Uno studio niente meno che dell’Università Cattolica di Milano, Asymptomatic Sexually Transmitted Infections in a Population of High-Risk Men Who Have Sex With Men, P. F. Salvo et al., ci informa che le IST asintomatiche sono estremamente comuni fra gli MSM e che gli screening regolari sono fondamentali per il rilevamento e il trattamento. Con buona pace di chi ha coniato il termine “pcerrite” e vuole testare gli MSM ad alto rischio ogni 6 mesi, o se sintomatici.
Lo studio Support for Over-the-Counter PrEP Among Transgender Women and Transfeminine Nonbinary People, L. R. Violette, Harvard Medical School, Boston mi ha molto divertito soprattutto al pensiero di mostrarlo agli infettivologi o ai farmacisti ospedalieri. Per il momento si tratta solo di uno studio teso a registrare il gradimento (ma pensano di andare avanti). L’ipotesi è quella di trasformare la PrEP in farmaco da banco, ottenibile senza ricetta in farmacia oppure online. L’idea nasce dalla difficoltà che diverse persone trans e non binarie hanno a sobbarcarsi tutta la procedura per ottenere il farmaco per la PrEP. Con questo metodo non avrebbero problemi.
Da ultimo lo studio catalano, Impact of a New Opt-In Targeted Strategy for HIV Testing in Emergency Departments, J. Guardiola, Hospital de la Santa Creu i Sant Pau, Barcelona, Spain, è interessante ed esportabile. Nei pronti soccorsi hanno proposto il test per HIV ai pazienti che ricevevano almeno una di queste 6 “diagnosi”:
- Infezione sessualmente trasmissibile (IST)

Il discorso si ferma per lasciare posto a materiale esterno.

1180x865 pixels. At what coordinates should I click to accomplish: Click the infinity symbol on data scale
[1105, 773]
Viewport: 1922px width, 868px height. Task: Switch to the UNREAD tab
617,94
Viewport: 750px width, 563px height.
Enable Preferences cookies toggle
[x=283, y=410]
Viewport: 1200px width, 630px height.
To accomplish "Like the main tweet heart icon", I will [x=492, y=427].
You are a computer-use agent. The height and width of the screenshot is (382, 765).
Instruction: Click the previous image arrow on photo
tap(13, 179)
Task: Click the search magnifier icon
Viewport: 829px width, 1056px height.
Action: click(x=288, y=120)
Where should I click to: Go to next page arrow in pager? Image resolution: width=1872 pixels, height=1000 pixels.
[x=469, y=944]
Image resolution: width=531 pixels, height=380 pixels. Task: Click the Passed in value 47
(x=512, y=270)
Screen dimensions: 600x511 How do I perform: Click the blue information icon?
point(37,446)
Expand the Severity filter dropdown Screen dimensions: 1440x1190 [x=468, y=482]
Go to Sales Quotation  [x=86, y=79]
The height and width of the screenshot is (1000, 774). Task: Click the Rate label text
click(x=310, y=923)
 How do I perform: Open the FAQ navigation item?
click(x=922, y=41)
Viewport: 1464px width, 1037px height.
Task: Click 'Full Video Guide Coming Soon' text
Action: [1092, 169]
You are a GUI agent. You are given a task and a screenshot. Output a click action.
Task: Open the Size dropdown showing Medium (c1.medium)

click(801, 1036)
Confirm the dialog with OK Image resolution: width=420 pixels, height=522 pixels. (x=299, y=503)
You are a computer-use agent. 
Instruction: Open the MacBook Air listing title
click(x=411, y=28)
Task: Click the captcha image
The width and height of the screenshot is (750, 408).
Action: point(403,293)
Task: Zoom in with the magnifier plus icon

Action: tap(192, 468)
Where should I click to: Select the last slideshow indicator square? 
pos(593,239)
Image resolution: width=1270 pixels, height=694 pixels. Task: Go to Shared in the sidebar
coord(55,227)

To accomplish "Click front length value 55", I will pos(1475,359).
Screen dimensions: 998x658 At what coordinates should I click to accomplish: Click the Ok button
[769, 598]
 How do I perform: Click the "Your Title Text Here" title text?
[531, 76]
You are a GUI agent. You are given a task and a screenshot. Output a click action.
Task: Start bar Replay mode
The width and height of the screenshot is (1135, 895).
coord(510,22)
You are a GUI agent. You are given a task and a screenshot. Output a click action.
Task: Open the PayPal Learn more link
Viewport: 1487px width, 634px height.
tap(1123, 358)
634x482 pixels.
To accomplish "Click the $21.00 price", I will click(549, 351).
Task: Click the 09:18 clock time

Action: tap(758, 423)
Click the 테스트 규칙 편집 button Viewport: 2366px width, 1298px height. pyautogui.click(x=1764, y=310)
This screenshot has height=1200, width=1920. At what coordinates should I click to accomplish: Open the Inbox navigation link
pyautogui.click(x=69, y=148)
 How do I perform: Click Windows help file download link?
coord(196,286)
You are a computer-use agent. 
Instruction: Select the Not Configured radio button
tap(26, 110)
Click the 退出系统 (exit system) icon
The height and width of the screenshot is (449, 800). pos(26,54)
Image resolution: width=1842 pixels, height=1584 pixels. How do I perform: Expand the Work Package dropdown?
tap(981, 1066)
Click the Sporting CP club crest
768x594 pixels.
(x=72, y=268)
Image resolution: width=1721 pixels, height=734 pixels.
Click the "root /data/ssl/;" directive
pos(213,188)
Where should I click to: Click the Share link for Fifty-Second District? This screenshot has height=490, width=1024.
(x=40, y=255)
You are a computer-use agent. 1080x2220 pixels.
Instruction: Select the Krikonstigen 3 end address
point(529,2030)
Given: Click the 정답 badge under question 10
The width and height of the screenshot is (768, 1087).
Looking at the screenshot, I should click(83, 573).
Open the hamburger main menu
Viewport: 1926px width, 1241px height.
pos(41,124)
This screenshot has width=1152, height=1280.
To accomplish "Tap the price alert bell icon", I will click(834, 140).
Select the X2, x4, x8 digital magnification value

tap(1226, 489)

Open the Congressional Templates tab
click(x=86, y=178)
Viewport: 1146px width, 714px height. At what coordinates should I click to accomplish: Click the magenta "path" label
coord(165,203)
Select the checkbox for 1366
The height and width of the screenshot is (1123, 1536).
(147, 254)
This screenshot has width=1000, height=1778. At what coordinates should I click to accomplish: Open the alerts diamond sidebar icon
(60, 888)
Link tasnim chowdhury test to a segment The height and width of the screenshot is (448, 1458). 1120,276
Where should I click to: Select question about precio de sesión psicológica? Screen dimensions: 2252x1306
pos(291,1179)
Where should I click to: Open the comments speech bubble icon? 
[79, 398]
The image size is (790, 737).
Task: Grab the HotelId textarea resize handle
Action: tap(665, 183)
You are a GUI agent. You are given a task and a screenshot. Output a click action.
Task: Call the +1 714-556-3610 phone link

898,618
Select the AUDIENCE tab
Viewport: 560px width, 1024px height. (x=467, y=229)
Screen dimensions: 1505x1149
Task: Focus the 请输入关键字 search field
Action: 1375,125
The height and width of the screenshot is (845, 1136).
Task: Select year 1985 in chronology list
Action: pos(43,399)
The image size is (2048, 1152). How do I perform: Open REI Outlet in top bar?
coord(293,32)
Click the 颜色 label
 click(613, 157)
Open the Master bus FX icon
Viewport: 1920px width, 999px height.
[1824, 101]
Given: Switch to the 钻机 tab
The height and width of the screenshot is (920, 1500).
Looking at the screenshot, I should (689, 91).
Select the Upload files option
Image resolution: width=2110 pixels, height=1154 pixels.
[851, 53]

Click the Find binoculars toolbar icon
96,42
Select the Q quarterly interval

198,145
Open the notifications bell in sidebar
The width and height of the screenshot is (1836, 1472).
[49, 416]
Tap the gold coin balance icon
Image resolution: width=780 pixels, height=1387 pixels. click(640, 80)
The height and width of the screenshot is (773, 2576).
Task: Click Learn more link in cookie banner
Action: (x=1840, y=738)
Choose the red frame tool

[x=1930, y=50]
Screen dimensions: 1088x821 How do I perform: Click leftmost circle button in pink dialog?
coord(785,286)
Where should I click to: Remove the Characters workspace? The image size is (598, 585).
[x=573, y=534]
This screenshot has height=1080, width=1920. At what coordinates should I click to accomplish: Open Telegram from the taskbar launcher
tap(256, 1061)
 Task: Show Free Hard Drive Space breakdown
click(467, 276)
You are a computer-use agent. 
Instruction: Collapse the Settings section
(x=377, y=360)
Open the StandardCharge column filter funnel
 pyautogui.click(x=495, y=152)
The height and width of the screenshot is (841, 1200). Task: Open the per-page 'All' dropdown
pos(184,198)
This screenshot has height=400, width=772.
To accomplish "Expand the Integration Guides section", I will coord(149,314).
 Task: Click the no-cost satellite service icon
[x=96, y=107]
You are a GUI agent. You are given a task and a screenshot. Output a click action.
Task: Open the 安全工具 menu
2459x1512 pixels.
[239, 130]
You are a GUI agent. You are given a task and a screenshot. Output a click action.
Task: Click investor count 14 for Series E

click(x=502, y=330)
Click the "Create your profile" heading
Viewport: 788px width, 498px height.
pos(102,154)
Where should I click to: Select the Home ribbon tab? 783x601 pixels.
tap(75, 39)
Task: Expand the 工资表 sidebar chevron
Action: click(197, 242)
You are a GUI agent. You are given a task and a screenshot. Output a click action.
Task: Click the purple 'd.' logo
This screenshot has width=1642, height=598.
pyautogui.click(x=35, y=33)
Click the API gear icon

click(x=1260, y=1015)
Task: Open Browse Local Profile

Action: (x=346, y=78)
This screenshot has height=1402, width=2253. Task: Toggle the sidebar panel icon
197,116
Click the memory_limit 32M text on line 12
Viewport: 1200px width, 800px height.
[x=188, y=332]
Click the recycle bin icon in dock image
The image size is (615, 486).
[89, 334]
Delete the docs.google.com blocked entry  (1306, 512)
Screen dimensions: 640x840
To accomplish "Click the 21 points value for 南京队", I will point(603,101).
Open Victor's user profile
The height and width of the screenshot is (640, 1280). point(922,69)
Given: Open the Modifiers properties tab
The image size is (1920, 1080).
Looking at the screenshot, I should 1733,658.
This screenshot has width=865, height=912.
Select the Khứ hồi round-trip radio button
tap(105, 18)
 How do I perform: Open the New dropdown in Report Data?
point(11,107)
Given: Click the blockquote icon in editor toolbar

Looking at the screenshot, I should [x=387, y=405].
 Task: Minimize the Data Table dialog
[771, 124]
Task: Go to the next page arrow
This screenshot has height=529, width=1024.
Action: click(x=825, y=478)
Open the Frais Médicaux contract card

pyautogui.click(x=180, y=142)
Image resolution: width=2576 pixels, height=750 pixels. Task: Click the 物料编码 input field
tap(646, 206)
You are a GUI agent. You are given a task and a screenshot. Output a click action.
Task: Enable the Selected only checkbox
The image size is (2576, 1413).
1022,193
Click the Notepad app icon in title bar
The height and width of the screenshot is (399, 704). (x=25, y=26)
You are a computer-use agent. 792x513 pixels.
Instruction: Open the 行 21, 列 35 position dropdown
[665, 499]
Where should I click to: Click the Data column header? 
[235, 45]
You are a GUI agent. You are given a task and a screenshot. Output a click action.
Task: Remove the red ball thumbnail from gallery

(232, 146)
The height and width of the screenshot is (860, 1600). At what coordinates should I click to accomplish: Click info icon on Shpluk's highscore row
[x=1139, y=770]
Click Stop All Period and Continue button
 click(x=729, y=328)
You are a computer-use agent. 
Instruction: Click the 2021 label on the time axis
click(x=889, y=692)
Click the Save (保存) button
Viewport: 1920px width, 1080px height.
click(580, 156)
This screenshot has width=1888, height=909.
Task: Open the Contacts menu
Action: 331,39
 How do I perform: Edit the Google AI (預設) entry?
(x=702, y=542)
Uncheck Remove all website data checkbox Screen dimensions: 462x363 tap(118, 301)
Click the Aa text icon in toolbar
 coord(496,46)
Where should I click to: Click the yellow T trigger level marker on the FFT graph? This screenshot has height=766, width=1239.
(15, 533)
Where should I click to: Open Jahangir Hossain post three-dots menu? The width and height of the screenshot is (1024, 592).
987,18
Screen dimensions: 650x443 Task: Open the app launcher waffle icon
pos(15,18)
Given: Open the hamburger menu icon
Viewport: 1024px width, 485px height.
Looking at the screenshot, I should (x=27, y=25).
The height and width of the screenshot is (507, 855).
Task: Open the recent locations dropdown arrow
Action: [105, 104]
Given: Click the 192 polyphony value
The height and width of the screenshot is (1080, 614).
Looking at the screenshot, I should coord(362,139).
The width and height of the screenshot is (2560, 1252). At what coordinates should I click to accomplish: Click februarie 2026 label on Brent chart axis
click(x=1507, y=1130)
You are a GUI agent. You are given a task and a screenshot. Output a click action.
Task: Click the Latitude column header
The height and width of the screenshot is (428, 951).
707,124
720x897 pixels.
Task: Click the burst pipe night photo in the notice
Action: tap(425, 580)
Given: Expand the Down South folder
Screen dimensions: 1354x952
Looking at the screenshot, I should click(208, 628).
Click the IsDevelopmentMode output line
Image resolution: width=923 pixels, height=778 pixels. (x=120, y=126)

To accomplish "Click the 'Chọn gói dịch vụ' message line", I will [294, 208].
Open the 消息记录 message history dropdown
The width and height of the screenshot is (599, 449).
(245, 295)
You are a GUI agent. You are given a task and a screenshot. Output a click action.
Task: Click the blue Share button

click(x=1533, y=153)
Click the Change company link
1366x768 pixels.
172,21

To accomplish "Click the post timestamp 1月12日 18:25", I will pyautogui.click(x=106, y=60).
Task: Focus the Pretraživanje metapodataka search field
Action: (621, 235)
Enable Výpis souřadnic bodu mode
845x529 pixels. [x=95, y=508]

- polmonite community-acquired
- sindrome da mononucleosi
- herpes zoster solo persone fra i 18 e i 65 anni
- chemsex
- PEP

Questa strategia non sembra aver dato i risultati sperati, nel senso che a fronte di una crescita percentuale del numero dei test ordinati e eseguiti (769.134 in 7 anni), ma il numero di nuove diagnosi (309) è rimasto invariato sul percentuale durante il periodo studiato (2017 al 2023).
Un po’ di memoria. Qua e la nelle aule della conferenza, gli organizzatori hanno esposto alcuni Memorial Quilt, le coperte dei nomi. La Names Project AIDS Memorial Quilt, la inventò nel 1987 Cleve Jones per ricordare i morti di AIDS.
Negli anni ‘80 spesso i morti per AIDS non ricevevano neppure un funerale a causa dello stigma. Jones diede vita al progetto per consentire di commemorare i propri cari realizzando pannelli di stoffa, le coperte appunto, con impressi disegni, pensieri a ricordo della persona amata.
Ogni pezzo è stato cucito all’altro a formare grandi coperte.
Nel 1996 le coperte sono state stese davanti al Campidoglio: 38.000 pannelli a ricordo di 70.000 persone morte occupando lo spazio di 20 campi da calcio.Porterà a una grande presa di coscienza del problema AIDS. Ho pensato che fosse carino ricordarlo e pensare per un momento a Giulio, Stefano, Massimo… finché ricordiamo, coloro che amiamo non se ne sono mai veramente andati.